« La semaine de quatre jours accroît les difficultés »

Dès la prochaine rentrée, l’école sera supprimée le samedi matin. Hubert Montagner[^2] revient sur cette décision autoritaire du ministre de l’Éducation nationale.

[^2]: Docteur ès sciences, professeur des universités, ancien directeur de recherche à l’Inserm.

Hubert Montagner  • 15 mai 2008 abonné·es

On doit d’abord regretter que le président de la République et le ministre de l’Éducation nationale fassent preuve de démagogie. En effet, leur annonce coïncide avec des sondages qui font état de l’adhésion de 75 à 80 % des parents à la suppression du samedi matin scolarisé. Mais sans répondre à des questions essentielles pour le bien-être, l’équilibre et la réussite scolaire de tous les enfants, en particulier ceux qui sont en difficulté.

Comment et avec quels moyens va-t-on accueillir le samedi matin les enfants dont les parents travaillent et ceux qui ne ­peuvent pas supporter le climat délétère d’un milieu familial en souffrance, et que l’on re­trouve « à la rue » dès 8 h 30 ou 9 h dans les banlieues qui pratiquent la semaine de quatre jours […] ?

Comment seront organisées les dif­férentes journées scolaires ? Le ministre […] entretient la confusion quand il déclare dans un entretien accordé au Monde (29 septembre 2007) : « Ce que le gouvernement propose, c’est ce que la plupart des pays font et je n’ai pas l’impression que les enfants soient particulièrement traumatisés. » Il « oublie » de dire que, si le samedi matin est effectivement « libéré » dans la plupart des pays, l’organisation des journées scolaires et le mode de fonctionnement de l’école y sont différents. […]

Inspecteur général de l’Éducation nationale avant d’être nommé au gouvernement, le ministre ne peut ignorer le rapport sur les « rythmes scolaires » élaboré en 2001 par le corps des inspecteurs généraux du premier degré. Ce document était particulièrement sévère pour la semaine de quatre jours. Ce qui était vrai en 2001 ne le serait-il plus aujourd’hui ? […]

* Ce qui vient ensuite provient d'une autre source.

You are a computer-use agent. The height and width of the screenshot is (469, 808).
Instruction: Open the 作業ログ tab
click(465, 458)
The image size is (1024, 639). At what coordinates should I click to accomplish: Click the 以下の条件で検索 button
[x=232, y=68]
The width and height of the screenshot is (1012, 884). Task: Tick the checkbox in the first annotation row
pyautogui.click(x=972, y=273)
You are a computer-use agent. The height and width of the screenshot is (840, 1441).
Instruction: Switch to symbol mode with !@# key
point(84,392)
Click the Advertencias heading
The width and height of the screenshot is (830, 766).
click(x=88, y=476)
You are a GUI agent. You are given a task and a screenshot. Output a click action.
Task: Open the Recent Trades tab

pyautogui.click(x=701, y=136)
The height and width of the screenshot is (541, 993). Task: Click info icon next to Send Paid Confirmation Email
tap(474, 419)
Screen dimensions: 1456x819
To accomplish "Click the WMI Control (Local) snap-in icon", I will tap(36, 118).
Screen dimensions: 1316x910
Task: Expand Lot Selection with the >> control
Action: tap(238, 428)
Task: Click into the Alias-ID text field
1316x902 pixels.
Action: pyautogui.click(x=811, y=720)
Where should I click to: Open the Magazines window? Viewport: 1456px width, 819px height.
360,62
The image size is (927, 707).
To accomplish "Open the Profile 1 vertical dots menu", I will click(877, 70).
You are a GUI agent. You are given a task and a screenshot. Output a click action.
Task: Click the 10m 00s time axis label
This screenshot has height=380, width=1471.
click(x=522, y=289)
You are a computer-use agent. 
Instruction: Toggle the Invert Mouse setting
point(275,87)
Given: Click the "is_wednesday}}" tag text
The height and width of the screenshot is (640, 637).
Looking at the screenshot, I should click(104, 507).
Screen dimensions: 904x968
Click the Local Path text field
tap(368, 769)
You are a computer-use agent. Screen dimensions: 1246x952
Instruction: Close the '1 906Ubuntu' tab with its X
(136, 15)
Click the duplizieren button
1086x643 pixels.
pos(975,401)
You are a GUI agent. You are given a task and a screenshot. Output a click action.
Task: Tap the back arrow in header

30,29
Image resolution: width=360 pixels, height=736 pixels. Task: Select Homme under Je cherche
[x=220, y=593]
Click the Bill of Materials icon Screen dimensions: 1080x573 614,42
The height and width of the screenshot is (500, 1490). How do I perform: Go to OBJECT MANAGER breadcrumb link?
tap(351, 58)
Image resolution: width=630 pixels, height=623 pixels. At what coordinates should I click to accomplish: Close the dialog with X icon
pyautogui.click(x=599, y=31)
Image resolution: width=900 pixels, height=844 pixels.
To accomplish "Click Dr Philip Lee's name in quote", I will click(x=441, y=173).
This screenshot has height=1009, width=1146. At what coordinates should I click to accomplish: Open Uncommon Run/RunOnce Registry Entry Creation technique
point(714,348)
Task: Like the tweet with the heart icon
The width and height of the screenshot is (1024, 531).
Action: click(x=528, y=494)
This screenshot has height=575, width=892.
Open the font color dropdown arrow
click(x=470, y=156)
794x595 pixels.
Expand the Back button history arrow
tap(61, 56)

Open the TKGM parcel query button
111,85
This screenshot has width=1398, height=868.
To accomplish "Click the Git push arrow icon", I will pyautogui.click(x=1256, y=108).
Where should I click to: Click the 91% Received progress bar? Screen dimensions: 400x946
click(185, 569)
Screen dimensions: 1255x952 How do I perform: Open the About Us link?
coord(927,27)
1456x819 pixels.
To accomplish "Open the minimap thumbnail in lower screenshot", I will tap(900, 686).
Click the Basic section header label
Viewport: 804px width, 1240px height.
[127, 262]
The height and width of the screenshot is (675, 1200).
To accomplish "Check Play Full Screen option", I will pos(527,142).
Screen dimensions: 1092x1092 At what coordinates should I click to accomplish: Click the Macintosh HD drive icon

N’importe quel observateur peut constater que la trop longue durée de la journée scolaire (6 heures de « temps contraint ») est génératrice chez de nombreux enfants d’épuisement, de stress, de démotivation et de « désamour » pour l’école. Il faut parfois ajouter une heure de devoirs à la maison ou davantage, la durée du transport entre la maison et l’école, et, pour beaucoup, le temps de la cantine.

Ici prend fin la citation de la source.